## [GIVEN TASK]
Pick out every line of the material that contains the string "screenshot" and copy those lines. Letter case must match.

## [EXTRACTED RECORDS]

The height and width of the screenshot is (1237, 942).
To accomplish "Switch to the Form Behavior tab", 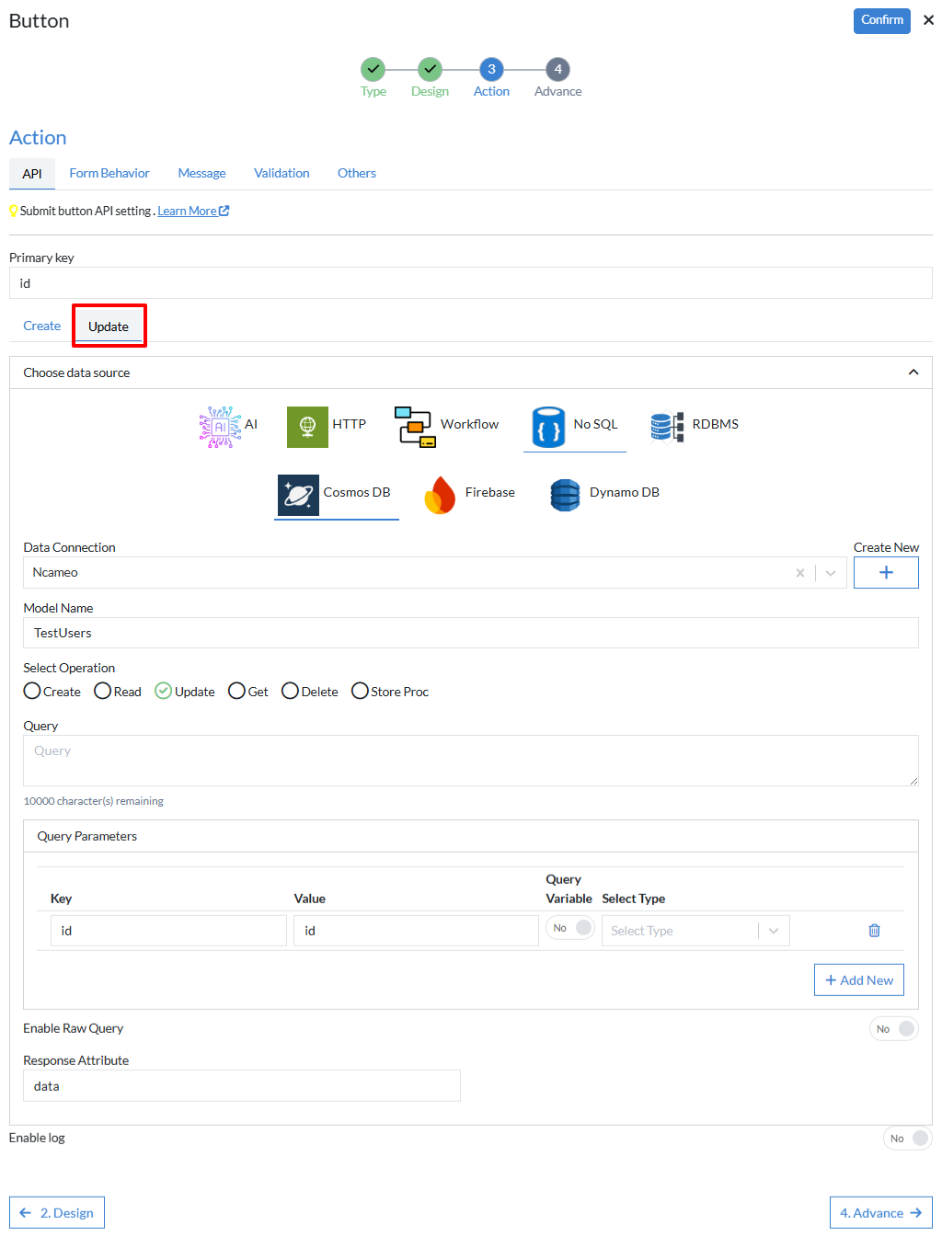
---
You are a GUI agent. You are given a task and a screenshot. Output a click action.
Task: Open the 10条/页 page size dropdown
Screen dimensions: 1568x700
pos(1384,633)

## [ANSWER FOR THIS EXERCISE]
The height and width of the screenshot is (1237, 942).
You are a GUI agent. You are given a task and a screenshot. Output a click action.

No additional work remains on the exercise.